07 February 2009

And the Beat Goes On

I returned from almost two weeks in the US just yesterday. We had a funeral mass with his family. I was surprised that my family showed up, even after I had asked them not to. It was nice to see them, I guess. What was hardest to take was the boy he had adopted when he was married to his first wife came. I was glad to see him, although seeing him as a man was a bit of a shock. The last time I saw him, he was about 15 years old.

This young man has had a very hard way to go, but I must say, that I am very proud of the way he has turned his life around. He got his GED after dropping out of High School, he has a respectable job, and he has dreams for his future. I am worried about him, though. He was really devastated. He blames himself for the distance that was between he and his father, even though most of it was engineered by his mother. I really do care deeply about him and I plan on keeping in touch with him. Hopefully, it will be a benefit to him (and to me).

Me and MY family, well we've never been that close. There are grand nephews that I had never seen before the funeral. I don't understand how they think that just because we're family that they can manufacture some kind of intimacy. We just don't have that kind of connection, I guess, and considering I live half a world away and have no plans on moving back to the US any time soon, I don't expect to.

One thing I'd like to talk about here is the concept of "gut punches". Everyone talks about getting through the major "holidays"...Valentines (coming up very soon), Christmas, New Years, Thanksgiving, birthdays. Yes, I anticipate that they will be hard days to get through, but no one ever talks about those other little reminders that your mate is gone.

While I was back in the states, I went shopping for a new laptop. I wanted one that was smaller and lighter as the one I have is huge and bloody heavy and really hurts to schlep through airports. I was doing fine till I realized that I really DON'T need a new laptop. There's no reason to have one because there's no one at home to communicate with. I went out to the car and sobbed for quite a while. Likewise, I realized that I didn't need to bother with a phone card as there was no one to call at home.
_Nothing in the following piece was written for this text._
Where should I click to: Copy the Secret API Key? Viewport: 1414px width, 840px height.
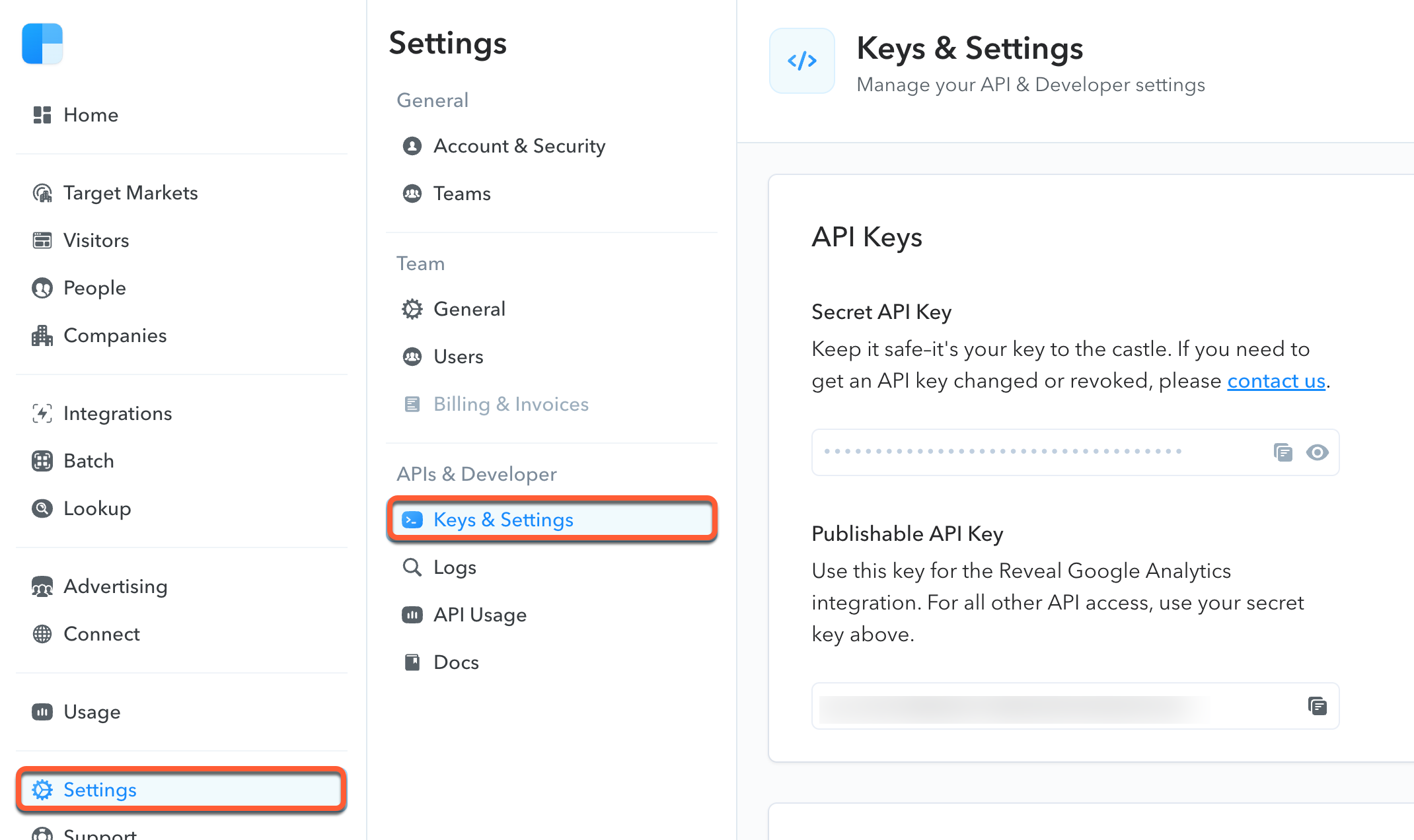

Stupid things like cookware..."Nope, that's too big, I'm only cooking for me now". Little bits like that, coming to grips with the new life that I've been thrown into, really hurt. They hurt like getting a surprise punch in the guts. You're not prepared for it and it can drive you to your knees.

It's tough to have it literally hammered home that you are no longer part of something. Something that was beautiful and strong and safe and warm. It's hard to realize that you are now a solo act.